**WHAT YOU SHOULD DO**: An exact transcription of all the data is required.

[Saved data entries]

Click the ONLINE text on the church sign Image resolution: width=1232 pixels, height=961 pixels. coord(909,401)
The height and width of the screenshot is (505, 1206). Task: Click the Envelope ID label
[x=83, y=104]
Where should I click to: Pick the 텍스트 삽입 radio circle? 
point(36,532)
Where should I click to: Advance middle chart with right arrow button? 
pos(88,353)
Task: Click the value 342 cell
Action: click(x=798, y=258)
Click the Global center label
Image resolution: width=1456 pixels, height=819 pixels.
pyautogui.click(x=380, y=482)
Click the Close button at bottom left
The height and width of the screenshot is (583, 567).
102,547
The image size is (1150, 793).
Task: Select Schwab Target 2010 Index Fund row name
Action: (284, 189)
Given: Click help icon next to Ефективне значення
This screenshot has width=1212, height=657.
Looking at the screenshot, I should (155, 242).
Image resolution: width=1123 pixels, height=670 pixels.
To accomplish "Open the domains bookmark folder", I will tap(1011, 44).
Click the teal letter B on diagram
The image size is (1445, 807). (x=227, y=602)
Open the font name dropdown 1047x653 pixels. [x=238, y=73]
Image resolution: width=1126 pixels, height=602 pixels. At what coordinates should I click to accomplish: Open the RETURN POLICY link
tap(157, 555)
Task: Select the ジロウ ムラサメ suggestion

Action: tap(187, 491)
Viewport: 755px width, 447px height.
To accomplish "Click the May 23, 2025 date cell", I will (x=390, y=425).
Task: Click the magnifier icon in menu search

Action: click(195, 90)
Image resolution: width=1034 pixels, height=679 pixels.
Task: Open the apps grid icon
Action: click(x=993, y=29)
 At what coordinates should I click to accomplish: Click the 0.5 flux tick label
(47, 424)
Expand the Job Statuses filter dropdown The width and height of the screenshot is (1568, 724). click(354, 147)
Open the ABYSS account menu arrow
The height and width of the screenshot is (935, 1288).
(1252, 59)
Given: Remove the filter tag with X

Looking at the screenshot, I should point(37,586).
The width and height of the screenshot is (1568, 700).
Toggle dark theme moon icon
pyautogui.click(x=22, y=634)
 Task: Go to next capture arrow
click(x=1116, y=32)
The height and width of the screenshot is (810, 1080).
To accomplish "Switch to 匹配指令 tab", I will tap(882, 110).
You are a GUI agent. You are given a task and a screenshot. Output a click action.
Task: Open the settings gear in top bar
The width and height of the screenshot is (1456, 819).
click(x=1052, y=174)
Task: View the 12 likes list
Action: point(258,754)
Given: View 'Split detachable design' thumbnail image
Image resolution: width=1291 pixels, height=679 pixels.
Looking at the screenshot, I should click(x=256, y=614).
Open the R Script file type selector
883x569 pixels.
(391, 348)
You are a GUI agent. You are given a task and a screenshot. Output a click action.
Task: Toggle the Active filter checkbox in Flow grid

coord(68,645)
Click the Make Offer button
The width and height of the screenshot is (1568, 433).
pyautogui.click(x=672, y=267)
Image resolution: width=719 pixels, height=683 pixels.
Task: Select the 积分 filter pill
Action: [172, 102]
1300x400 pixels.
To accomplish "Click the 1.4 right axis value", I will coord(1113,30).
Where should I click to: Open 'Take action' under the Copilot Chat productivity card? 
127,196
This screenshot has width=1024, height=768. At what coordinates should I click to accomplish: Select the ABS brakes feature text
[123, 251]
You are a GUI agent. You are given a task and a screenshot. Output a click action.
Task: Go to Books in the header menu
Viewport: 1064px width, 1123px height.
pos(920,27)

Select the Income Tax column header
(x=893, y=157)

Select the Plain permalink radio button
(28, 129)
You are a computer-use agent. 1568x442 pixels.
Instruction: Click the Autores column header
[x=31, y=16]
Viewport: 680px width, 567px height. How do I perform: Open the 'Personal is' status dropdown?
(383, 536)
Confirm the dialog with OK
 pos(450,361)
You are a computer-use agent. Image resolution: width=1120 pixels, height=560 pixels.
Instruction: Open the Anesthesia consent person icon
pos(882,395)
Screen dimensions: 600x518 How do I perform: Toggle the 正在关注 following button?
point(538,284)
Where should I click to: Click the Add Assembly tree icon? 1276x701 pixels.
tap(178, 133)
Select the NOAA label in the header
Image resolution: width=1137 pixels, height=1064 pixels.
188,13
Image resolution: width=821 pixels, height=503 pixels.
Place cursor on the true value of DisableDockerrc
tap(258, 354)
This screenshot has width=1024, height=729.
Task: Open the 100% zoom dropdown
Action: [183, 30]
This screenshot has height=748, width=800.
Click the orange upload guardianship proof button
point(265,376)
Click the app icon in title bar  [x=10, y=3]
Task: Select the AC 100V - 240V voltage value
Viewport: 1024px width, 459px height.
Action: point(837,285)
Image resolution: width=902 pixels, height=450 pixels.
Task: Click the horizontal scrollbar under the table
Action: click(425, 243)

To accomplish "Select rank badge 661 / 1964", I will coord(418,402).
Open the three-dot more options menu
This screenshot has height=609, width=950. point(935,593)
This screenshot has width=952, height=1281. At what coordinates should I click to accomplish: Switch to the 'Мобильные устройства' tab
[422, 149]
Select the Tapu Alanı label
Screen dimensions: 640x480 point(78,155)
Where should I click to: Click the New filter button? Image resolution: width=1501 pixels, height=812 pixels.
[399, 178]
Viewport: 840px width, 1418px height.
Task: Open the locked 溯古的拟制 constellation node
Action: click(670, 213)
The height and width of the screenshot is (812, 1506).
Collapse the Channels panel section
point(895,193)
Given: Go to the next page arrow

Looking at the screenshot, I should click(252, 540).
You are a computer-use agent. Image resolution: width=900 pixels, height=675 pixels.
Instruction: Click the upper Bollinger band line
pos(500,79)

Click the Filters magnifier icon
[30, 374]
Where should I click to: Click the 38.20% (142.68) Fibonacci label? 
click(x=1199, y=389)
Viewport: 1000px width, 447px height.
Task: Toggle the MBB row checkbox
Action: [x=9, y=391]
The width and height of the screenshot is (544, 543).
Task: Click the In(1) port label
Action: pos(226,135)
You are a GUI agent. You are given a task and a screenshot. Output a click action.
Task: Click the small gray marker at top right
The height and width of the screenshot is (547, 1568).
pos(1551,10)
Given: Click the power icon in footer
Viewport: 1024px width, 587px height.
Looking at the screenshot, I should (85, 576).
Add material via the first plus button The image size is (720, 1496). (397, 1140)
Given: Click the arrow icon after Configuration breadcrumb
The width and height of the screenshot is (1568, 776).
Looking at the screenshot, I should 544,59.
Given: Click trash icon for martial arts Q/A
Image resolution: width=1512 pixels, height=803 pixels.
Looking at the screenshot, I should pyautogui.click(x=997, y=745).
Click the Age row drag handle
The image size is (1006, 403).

**ANSWER SECTION**:
Click the ONLINE text on the church sign Image resolution: width=1232 pixels, height=961 pixels. coord(909,401)
The height and width of the screenshot is (505, 1206). Task: Click the Envelope ID label
[x=83, y=104]
Where should I click to: Pick the 텍스트 삽입 radio circle? 
point(36,532)
Where should I click to: Advance middle chart with right arrow button? 
pos(88,353)
Task: Click the value 342 cell
Action: click(x=798, y=258)
Click the Global center label
Image resolution: width=1456 pixels, height=819 pixels.
pyautogui.click(x=380, y=482)
Click the Close button at bottom left
The height and width of the screenshot is (583, 567).
102,547
The image size is (1150, 793).
Task: Select Schwab Target 2010 Index Fund row name
Action: (284, 189)
Given: Click help icon next to Ефективне значення
This screenshot has width=1212, height=657.
Looking at the screenshot, I should (155, 242).
Image resolution: width=1123 pixels, height=670 pixels.
To accomplish "Open the domains bookmark folder", I will tap(1011, 44).
Click the teal letter B on diagram
The image size is (1445, 807). (x=227, y=602)
Open the font name dropdown 1047x653 pixels. [x=238, y=73]
Image resolution: width=1126 pixels, height=602 pixels. At what coordinates should I click to accomplish: Open the RETURN POLICY link
tap(157, 555)
Task: Select the ジロウ ムラサメ suggestion

Action: tap(187, 491)
Viewport: 755px width, 447px height.
To accomplish "Click the May 23, 2025 date cell", I will (x=390, y=425).
Task: Click the magnifier icon in menu search

Action: click(195, 90)
Image resolution: width=1034 pixels, height=679 pixels.
Task: Open the apps grid icon
Action: click(x=993, y=29)
 At what coordinates should I click to accomplish: Click the 0.5 flux tick label
(47, 424)
Expand the Job Statuses filter dropdown The width and height of the screenshot is (1568, 724). click(354, 147)
Open the ABYSS account menu arrow
The height and width of the screenshot is (935, 1288).
(1252, 59)
Given: Remove the filter tag with X

Looking at the screenshot, I should point(37,586).
The width and height of the screenshot is (1568, 700).
Toggle dark theme moon icon
pyautogui.click(x=22, y=634)
 Task: Go to next capture arrow
click(x=1116, y=32)
The height and width of the screenshot is (810, 1080).
To accomplish "Switch to 匹配指令 tab", I will tap(882, 110).
You are a GUI agent. You are given a task and a screenshot. Output a click action.
Task: Open the settings gear in top bar
The width and height of the screenshot is (1456, 819).
click(x=1052, y=174)
Task: View the 12 likes list
Action: point(258,754)
Given: View 'Split detachable design' thumbnail image
Image resolution: width=1291 pixels, height=679 pixels.
Looking at the screenshot, I should click(x=256, y=614).
Open the R Script file type selector
883x569 pixels.
(391, 348)
You are a GUI agent. You are given a task and a screenshot. Output a click action.
Task: Toggle the Active filter checkbox in Flow grid

coord(68,645)
Click the Make Offer button
The width and height of the screenshot is (1568, 433).
pyautogui.click(x=672, y=267)
Image resolution: width=719 pixels, height=683 pixels.
Task: Select the 积分 filter pill
Action: [172, 102]
1300x400 pixels.
To accomplish "Click the 1.4 right axis value", I will coord(1113,30).
Where should I click to: Open 'Take action' under the Copilot Chat productivity card? 
127,196
This screenshot has width=1024, height=768. At what coordinates should I click to accomplish: Select the ABS brakes feature text
[123, 251]
You are a GUI agent. You are given a task and a screenshot. Output a click action.
Task: Go to Books in the header menu
Viewport: 1064px width, 1123px height.
pos(920,27)

Select the Income Tax column header
(x=893, y=157)

Select the Plain permalink radio button
(28, 129)
You are a computer-use agent. 1568x442 pixels.
Instruction: Click the Autores column header
[x=31, y=16]
Viewport: 680px width, 567px height. How do I perform: Open the 'Personal is' status dropdown?
(383, 536)
Confirm the dialog with OK
 pos(450,361)
You are a computer-use agent. Image resolution: width=1120 pixels, height=560 pixels.
Instruction: Open the Anesthesia consent person icon
pos(882,395)
Screen dimensions: 600x518 How do I perform: Toggle the 正在关注 following button?
point(538,284)
Where should I click to: Click the Add Assembly tree icon? 1276x701 pixels.
tap(178, 133)
Select the NOAA label in the header
Image resolution: width=1137 pixels, height=1064 pixels.
188,13
Image resolution: width=821 pixels, height=503 pixels.
Place cursor on the true value of DisableDockerrc
tap(258, 354)
This screenshot has width=1024, height=729.
Task: Open the 100% zoom dropdown
Action: [183, 30]
This screenshot has height=748, width=800.
Click the orange upload guardianship proof button
point(265,376)
Click the app icon in title bar  [x=10, y=3]
Task: Select the AC 100V - 240V voltage value
Viewport: 1024px width, 459px height.
Action: point(837,285)
Image resolution: width=902 pixels, height=450 pixels.
Task: Click the horizontal scrollbar under the table
Action: click(425, 243)

To accomplish "Select rank badge 661 / 1964", I will coord(418,402).
Open the three-dot more options menu
This screenshot has height=609, width=950. point(935,593)
This screenshot has width=952, height=1281. At what coordinates should I click to accomplish: Switch to the 'Мобильные устройства' tab
[422, 149]
Select the Tapu Alanı label
Screen dimensions: 640x480 point(78,155)
Where should I click to: Click the New filter button? Image resolution: width=1501 pixels, height=812 pixels.
[399, 178]
Viewport: 840px width, 1418px height.
Task: Open the locked 溯古的拟制 constellation node
Action: click(670, 213)
The height and width of the screenshot is (812, 1506).
Collapse the Channels panel section
point(895,193)
Given: Go to the next page arrow

Looking at the screenshot, I should click(252, 540).
You are a computer-use agent. Image resolution: width=900 pixels, height=675 pixels.
Instruction: Click the upper Bollinger band line
pos(500,79)

Click the Filters magnifier icon
[30, 374]
Where should I click to: Click the 38.20% (142.68) Fibonacci label? 
click(x=1199, y=389)
Viewport: 1000px width, 447px height.
Task: Toggle the MBB row checkbox
Action: [x=9, y=391]
The width and height of the screenshot is (544, 543).
Task: Click the In(1) port label
Action: pos(226,135)
You are a GUI agent. You are given a task and a screenshot. Output a click action.
Task: Click the small gray marker at top right
The height and width of the screenshot is (547, 1568).
pos(1551,10)
Given: Click the power icon in footer
Viewport: 1024px width, 587px height.
Looking at the screenshot, I should (85, 576).
Add material via the first plus button The image size is (720, 1496). (397, 1140)
Given: Click the arrow icon after Configuration breadcrumb
The width and height of the screenshot is (1568, 776).
Looking at the screenshot, I should 544,59.
Given: Click trash icon for martial arts Q/A
Image resolution: width=1512 pixels, height=803 pixels.
Looking at the screenshot, I should pyautogui.click(x=997, y=745).
Click the Age row drag handle
The image size is (1006, 403).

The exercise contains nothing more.